- **Exercise aim**:
Your reply should consist solely of the number of lines in the data that contain "computer".
####
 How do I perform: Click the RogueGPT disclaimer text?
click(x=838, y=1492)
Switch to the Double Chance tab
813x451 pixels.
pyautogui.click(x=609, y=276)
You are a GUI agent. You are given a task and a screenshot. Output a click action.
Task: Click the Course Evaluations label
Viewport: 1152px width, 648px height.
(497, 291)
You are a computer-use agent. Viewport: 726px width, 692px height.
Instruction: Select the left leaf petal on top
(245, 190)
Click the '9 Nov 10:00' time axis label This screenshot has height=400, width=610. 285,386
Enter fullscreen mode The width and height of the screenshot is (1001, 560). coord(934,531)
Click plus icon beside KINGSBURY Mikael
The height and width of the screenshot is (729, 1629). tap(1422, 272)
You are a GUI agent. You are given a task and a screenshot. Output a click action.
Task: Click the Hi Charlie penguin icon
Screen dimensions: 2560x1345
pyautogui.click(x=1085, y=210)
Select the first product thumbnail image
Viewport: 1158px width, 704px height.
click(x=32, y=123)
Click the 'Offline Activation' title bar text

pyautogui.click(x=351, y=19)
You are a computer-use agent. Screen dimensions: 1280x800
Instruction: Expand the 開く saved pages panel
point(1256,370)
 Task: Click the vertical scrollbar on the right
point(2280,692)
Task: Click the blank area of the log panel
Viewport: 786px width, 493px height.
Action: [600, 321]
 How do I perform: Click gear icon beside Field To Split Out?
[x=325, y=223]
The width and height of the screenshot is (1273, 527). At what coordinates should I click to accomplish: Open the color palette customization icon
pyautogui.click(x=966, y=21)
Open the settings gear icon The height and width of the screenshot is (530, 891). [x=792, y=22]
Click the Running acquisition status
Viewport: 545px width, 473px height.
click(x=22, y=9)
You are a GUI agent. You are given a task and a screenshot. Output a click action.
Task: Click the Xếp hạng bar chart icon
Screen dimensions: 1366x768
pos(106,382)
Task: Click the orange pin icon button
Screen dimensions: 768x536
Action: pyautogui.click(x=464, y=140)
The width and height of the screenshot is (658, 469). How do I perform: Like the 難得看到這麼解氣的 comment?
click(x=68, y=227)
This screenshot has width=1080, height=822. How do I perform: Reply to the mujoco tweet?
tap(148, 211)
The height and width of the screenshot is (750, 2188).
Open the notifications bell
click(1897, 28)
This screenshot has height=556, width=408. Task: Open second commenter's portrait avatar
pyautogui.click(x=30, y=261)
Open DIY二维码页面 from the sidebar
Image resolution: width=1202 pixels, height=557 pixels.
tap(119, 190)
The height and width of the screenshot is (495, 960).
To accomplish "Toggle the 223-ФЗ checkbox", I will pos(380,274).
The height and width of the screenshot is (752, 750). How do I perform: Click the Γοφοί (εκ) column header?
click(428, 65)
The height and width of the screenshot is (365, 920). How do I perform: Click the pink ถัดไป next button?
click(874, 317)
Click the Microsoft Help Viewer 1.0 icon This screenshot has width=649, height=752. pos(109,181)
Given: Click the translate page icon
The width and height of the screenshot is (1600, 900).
####
- **Problem solution**:
2